_What you are asked to do_
Set the listing down exactly; no pictures.

_Provided information_
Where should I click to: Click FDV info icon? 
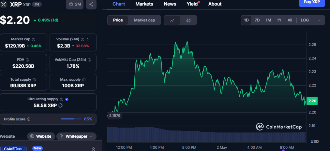[27, 60]

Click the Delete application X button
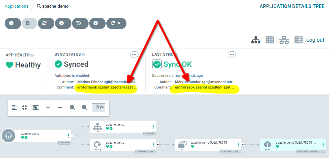(x=97, y=23)
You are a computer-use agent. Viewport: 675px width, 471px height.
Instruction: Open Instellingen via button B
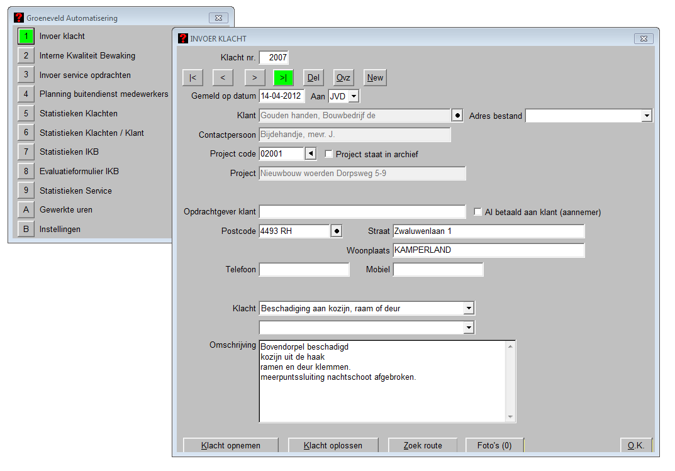26,230
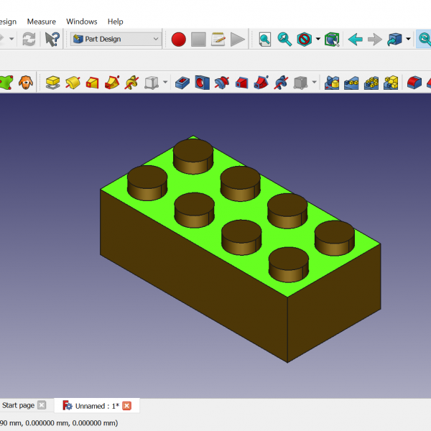Click Fit All view icon
The width and height of the screenshot is (431, 431).
[x=265, y=40]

_Result for this task_
Where should I click to: Click FDV info icon? 
[27, 60]

Click the Delete application X button
(x=97, y=23)
You are a computer-use agent. Viewport: 675px width, 471px height.
Instruction: Open Instellingen via button B
26,230
Click Fit All view icon
The width and height of the screenshot is (431, 431).
[x=265, y=40]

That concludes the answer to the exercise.